Entries pointing to words and elements:
-- START --

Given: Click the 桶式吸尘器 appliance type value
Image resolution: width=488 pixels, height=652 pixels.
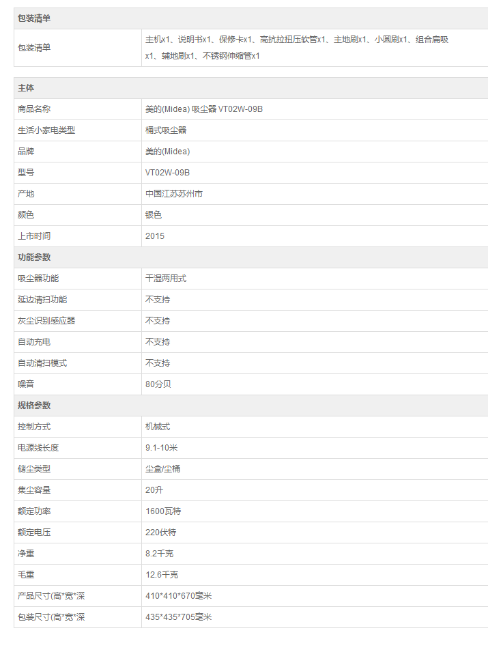Looking at the screenshot, I should coord(166,130).
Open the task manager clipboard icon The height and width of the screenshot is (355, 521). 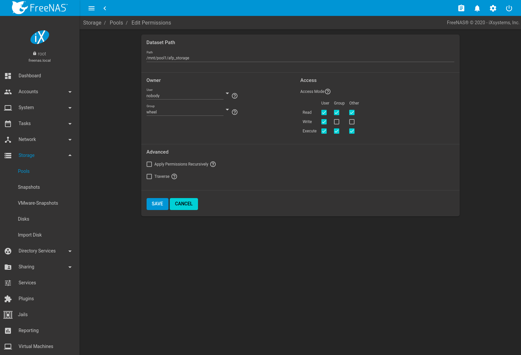461,8
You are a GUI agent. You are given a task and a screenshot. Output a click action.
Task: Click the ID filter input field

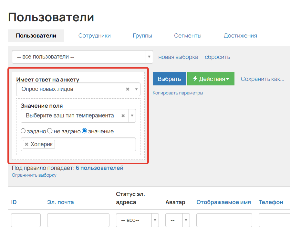pos(26,220)
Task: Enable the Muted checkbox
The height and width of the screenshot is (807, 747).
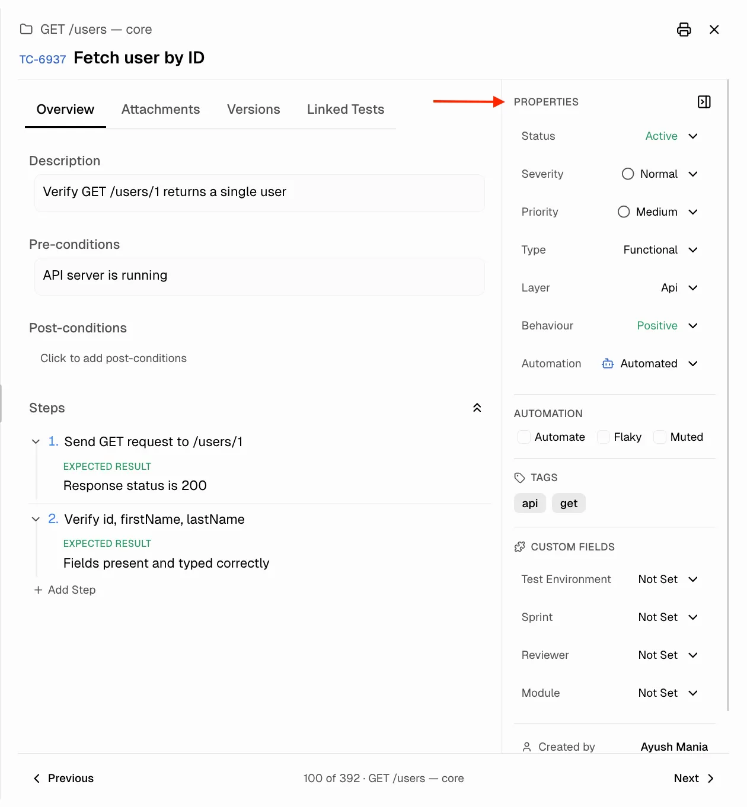Action: pos(659,437)
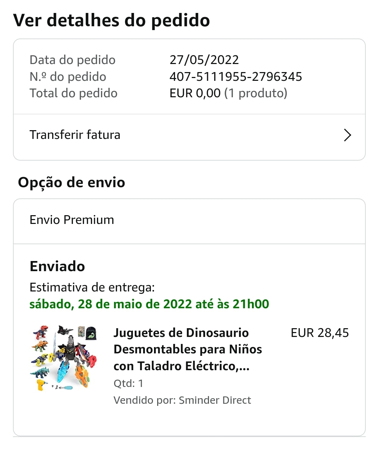Click the order date 27/05/2022

pos(204,60)
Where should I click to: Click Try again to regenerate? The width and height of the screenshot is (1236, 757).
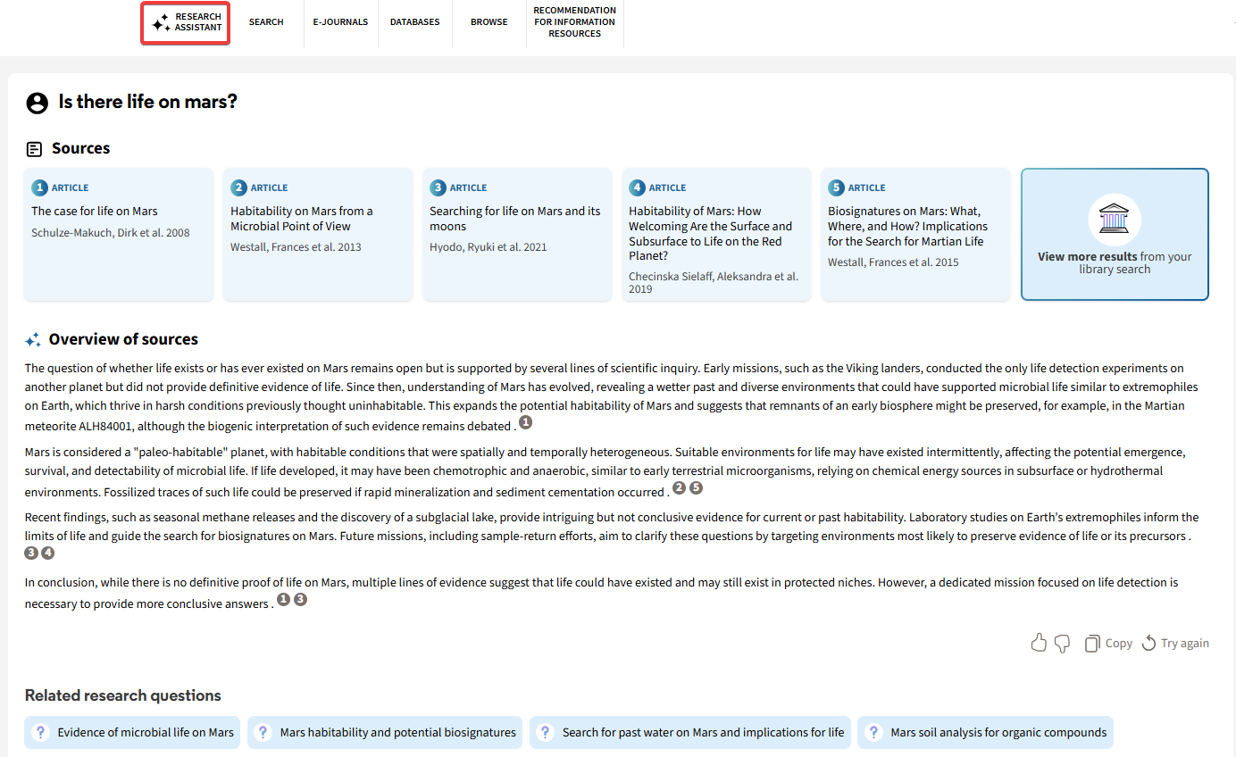1175,643
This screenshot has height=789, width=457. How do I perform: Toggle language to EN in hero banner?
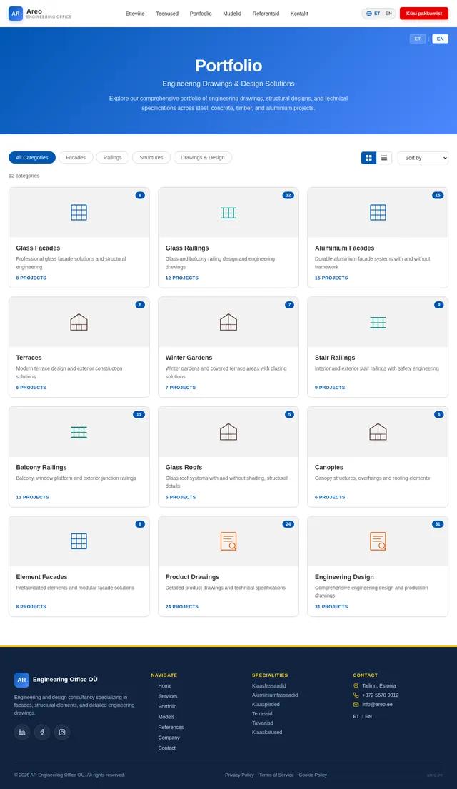(x=441, y=39)
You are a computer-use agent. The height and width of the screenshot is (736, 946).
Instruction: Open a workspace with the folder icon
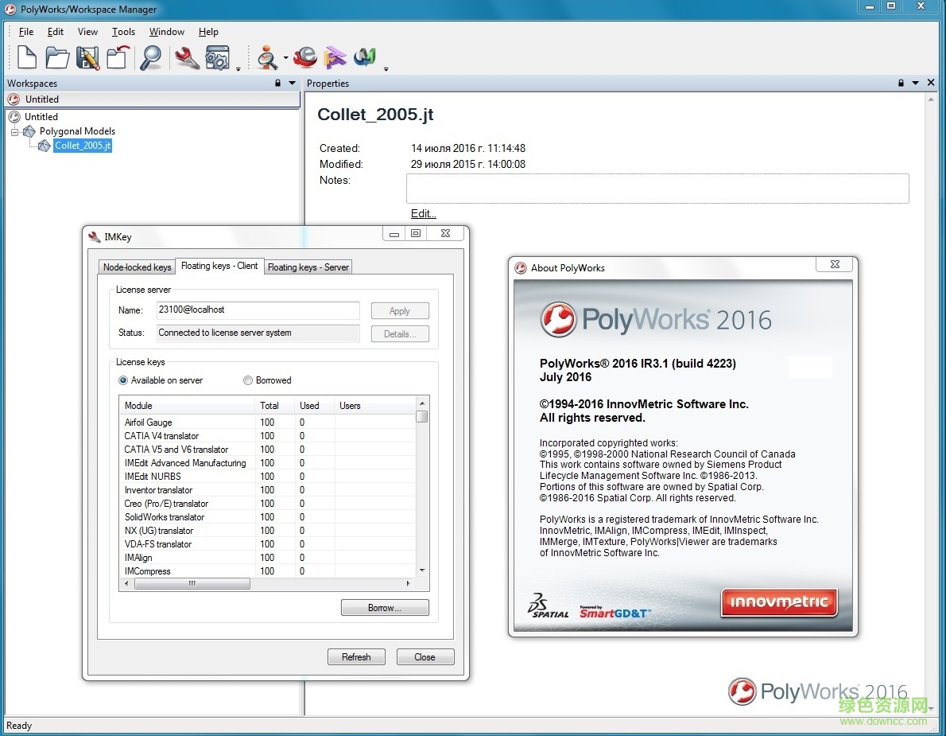(56, 57)
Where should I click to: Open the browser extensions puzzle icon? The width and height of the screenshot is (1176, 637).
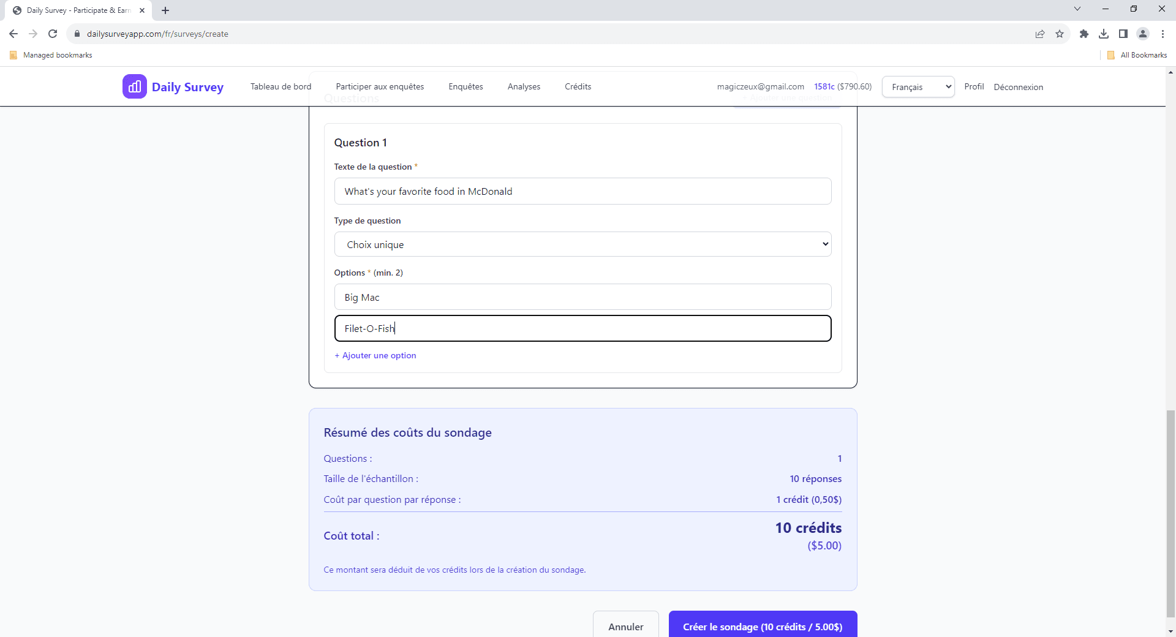1084,34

-- END --

• TASK INSTRUCTIONS: Locate every line in the entries above that contains the string "Where", and copy each of those lines. Case counts.

• COMPLETE RESPONSE:
Where should I click to: Click Try again to regenerate? The width and height of the screenshot is (1236, 757).
Where should I click to: Open the browser extensions puzzle icon? The width and height of the screenshot is (1176, 637).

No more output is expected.